Translation procedure 

The WOSI was independently translated into Dutch by an 
official translator (Metamorfose Translations, Utrecht, The 
Netherlands) and three medically educated translators 
whose native language was Dutch [16,19-21]. When they 
reached consensus, this version (version 1, or VI) was 
completed with the help of 20 patients with shoulder 
instability, who noted whether the questions were applic- 
able to their daily activities. Another 13 patients, who were 
previously treated for shoulder instability, were asked to 
complete the Dutch version of the WOSI at home to assess 
the comprehensibility of the questions. A few linguistic 
adjustments were made accordingly (V2). These 33 patients 
were excluded from our final analysis. 

This WOSI version was translated back into English 
by another official translator (Vertaalbureau Oattes, 
Amsterdam, The Netherlands) and by a native English 
speaker without a medical background. Both were blinded 
to the original version and focused on the linguistic 
aspects. Their versions were compared with the original 
text. Subsequently, the researchers composed a final 
version (V3), taking into account all discrepancies. 

Patients and procedures for assessing measurement 
properties 

Two cohorts of patients with shoulder instability were 
recruited to assess reliability and validity. We planned to 
include at least 100 patients, which is considered excellent 
for assessing measurement properties [16,22]. 

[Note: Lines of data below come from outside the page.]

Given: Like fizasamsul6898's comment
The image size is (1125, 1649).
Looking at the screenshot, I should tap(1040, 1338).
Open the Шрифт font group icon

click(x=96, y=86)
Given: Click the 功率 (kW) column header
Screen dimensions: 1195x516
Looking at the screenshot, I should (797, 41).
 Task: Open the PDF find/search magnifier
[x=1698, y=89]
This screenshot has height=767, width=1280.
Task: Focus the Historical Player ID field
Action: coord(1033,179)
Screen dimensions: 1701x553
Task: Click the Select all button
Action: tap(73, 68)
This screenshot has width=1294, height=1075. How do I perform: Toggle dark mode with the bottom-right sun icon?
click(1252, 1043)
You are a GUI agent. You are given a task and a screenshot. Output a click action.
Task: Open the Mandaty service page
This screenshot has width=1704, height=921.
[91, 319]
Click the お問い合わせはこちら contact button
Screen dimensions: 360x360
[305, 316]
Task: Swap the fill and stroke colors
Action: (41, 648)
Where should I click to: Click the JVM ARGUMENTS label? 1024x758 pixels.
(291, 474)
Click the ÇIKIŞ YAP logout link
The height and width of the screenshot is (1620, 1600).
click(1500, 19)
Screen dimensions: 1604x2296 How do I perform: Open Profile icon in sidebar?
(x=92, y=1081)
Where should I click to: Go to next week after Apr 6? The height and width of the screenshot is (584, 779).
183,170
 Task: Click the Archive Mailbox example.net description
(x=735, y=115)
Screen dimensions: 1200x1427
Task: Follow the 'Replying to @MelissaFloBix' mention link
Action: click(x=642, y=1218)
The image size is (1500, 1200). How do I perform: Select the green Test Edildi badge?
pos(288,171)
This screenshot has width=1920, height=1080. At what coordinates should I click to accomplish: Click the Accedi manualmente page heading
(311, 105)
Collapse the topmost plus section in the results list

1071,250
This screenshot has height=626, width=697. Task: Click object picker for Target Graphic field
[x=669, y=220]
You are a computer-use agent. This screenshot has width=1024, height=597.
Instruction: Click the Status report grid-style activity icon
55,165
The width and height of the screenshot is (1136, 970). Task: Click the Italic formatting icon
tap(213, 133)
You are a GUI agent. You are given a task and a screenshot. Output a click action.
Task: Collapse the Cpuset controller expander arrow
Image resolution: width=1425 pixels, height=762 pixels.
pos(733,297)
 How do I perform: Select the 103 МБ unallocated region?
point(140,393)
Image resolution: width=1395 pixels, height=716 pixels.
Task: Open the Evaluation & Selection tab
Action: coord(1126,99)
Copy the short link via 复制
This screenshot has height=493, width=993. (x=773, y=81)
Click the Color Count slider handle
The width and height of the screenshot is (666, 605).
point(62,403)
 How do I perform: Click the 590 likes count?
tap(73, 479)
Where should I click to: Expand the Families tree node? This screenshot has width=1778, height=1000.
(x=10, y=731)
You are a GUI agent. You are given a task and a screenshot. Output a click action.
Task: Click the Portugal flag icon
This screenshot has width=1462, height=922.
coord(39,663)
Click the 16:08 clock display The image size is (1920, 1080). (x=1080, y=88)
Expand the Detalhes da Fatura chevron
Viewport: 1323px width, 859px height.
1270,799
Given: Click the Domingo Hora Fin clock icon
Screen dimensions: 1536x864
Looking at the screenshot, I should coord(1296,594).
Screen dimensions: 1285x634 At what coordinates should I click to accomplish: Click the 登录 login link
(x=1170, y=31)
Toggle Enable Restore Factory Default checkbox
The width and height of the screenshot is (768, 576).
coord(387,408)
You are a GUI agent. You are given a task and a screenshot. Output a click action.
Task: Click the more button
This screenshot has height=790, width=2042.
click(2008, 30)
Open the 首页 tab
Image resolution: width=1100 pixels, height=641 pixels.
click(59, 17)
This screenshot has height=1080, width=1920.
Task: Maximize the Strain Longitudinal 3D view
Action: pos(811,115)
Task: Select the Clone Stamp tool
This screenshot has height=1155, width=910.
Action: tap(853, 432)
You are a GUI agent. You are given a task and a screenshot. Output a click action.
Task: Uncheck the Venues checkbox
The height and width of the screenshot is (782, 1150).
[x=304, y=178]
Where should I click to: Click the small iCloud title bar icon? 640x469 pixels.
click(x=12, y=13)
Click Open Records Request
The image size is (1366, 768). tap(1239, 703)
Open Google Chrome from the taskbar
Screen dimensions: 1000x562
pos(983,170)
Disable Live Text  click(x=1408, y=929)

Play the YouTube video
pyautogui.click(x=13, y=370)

The first cohort included 75 patients with shoulder 
instability who visited our outpatient clinic between 
December 2009 and December 2011. The second cohort 
included 79 patients with shoulder instability who visited 
the emergency department or the outpatient clinic between 
December 2012 and May 2013. All patients were recruited 
at the Onze Lieve Vrouwe Gasthuis, Amsterdam, The 
Netherlands. 

Inclusion criteria were age 16 years or older and any 
form of glenohumeral instability (anterior, posterior, 
multidirectional) as diagnosed by one of our doctors. 
Exclusion criteria were an inability to master the Dutch 
language and a large glenoid fracture or proximal 
humeral fracture, such as a displaced fracture of the 
greater tuberosity. Hill-Sachs and bony Bankart lesions 
were included. Patients who underwent treatment or 
follow-up at another clinic were excluded to avoid the 
inconvenience of a double follow-up. 

All patients were assigned a study number and received 
a web-based questionnaire to be completed at home. All 
answers were required prior to submission. Patients 
lacking Internet access received an identical paper 
version. Missing items were completed by telephone. 
Patients were asked to complete the questionnaire twice 
at an interval of 5 to 30 days, which was considered long 
enough to forget prior answers and short enough to 
assume an unchanged shoulder condition. Both versions 
were either web-based or on paper. 

The local ethics committee (METC from the Onze 
Lieve Vrouwe Gasthuis) approved the study and written 
informed consent was obtained from all patients. 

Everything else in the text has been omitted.